[Data items]

# # # # # # #

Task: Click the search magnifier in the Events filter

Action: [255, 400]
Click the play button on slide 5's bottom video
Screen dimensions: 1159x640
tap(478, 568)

# # # # # # #

Once more, write out all the data above exactly as given.

RESULT OF THE EXERCISE ▸
Task: Click the search magnifier in the Events filter

Action: [255, 400]
Click the play button on slide 5's bottom video
Screen dimensions: 1159x640
tap(478, 568)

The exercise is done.